# Need to do mods to the new 350Z



## jus19tin (Jun 25, 2007)

Hey guys just got my 06 350Z, what mods do you guess recommend? I would really like to do a cold air intake, headers, and exhaust. I was thinking either injen, AEM, or AFE stage 2 intakes. For exhaust i was thinking like Borla or something like that. I dont know much about these cars and which exhausts sound good on them. Any help anyone could give me would be great. Thanks alot.


----------



## jus19tin (Jun 25, 2007)

no one has any suggestions or ideas?


----------



## Spongerider (Nov 18, 2002)

jus19tin said:


> Hey guys just got my 06 350Z, what mods do you guess recommend? I would really like to do a cold air intake, headers, and exhaust. I was thinking either injen, AEM, or AFE stage 2 intakes. For exhaust i was thinking like Borla or something like that. I dont know much about these cars and which exhausts sound good on them. Any help anyone could give me would be great. Thanks alot.

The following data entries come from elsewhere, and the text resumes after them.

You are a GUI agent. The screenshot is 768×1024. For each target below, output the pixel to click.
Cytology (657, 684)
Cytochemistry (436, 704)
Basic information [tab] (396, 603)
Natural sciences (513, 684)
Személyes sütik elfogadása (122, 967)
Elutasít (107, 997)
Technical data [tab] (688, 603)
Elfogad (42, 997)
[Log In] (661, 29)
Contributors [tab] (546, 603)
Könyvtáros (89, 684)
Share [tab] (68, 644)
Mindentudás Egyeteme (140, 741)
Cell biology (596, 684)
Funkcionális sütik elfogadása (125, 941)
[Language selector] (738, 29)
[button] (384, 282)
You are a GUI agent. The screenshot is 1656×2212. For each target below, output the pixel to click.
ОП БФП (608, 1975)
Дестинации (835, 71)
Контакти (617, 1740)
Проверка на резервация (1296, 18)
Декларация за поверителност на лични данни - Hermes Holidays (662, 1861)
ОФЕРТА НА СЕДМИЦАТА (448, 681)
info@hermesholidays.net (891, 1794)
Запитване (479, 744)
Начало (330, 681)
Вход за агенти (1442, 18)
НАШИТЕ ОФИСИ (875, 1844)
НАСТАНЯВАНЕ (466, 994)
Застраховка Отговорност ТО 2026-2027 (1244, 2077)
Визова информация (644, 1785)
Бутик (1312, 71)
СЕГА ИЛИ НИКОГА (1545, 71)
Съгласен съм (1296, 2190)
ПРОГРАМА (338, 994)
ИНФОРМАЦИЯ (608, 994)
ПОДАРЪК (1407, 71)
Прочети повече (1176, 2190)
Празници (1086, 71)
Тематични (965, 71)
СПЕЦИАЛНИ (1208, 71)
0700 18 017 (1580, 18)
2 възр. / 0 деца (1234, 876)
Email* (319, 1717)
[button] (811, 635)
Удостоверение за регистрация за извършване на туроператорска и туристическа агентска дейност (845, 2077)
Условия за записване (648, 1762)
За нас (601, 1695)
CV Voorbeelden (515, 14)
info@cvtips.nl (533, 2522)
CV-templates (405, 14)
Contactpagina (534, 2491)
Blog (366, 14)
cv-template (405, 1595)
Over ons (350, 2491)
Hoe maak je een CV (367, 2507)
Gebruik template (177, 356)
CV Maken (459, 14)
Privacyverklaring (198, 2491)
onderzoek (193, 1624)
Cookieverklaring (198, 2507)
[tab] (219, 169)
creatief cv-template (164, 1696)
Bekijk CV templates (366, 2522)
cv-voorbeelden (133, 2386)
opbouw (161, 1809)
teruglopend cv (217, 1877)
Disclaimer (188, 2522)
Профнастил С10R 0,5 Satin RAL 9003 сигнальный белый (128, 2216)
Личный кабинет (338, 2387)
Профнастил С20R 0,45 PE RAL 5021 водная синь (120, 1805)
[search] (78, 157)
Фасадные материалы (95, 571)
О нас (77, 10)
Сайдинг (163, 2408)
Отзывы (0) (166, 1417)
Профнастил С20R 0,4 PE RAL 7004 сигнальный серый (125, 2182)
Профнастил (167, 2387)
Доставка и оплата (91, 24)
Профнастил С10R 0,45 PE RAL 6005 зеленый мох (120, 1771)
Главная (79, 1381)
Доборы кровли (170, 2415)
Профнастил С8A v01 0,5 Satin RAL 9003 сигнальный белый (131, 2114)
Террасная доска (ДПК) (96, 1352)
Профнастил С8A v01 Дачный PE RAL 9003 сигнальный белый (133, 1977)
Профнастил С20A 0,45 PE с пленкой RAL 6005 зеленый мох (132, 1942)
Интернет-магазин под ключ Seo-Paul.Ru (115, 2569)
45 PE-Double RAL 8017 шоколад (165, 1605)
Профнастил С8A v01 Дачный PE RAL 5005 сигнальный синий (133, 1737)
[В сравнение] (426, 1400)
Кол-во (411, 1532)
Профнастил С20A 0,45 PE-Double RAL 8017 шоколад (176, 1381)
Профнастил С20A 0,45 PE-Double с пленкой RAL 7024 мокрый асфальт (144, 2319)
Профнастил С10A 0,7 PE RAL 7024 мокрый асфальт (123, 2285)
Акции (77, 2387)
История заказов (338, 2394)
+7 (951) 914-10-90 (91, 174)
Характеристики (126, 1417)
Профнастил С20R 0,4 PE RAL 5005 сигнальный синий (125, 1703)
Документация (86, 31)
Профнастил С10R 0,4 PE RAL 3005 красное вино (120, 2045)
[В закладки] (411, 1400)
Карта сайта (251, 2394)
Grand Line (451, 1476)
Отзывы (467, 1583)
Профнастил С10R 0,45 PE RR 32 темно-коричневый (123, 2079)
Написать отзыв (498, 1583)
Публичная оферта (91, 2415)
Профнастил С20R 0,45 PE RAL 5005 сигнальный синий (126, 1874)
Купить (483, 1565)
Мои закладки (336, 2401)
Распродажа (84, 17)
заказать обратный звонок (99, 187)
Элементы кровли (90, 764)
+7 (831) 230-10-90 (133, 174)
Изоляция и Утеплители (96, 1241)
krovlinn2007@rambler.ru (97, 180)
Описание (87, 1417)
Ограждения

Any of the intakes you mentioned will work fine. I tend not to like Borla because they are over priced and not engineered as a well as the others, HKS, Greddy, Apexi, & etc.


----------



## ViR2 (Jul 3, 2007)

I agree with Spongerider, Borla's are more a show then go. 
If you want stockish look, then go with Blitz Nur Spec Touring, If not then go with Apexi World Sport 2 or something similar.
Headers wont do you much good, rather stick with a cat-back and save your money for suspension or exterior.
I also would recomend that you should try K&N Typhoon systems, we have installed one for my neighbor and it looks extremely great and has that mean sound


----------



## Dan350zr (Jul 15, 2007)

I install the Nismo Exhaust and Intake on my Z, have to say I luv the sound it makes...


----------



## niznos (May 27, 2004)

You ought to look into the plenum or plenum spacer upgrades. The stock upper plenum is slanted down at the front, and denies intake to the front 2 cylinders. There are a lot of companies that offer parts to address this issue. When I became aware of this, it became a necessity to me, not just a mere want. I ended up with the Motordyne 5/16", and I'm very happy with it. It works out to be about $25/horsepower, which is about as cheap as it gets on the Z.

Welcome To MotorDyne Engineering - 350Z


----------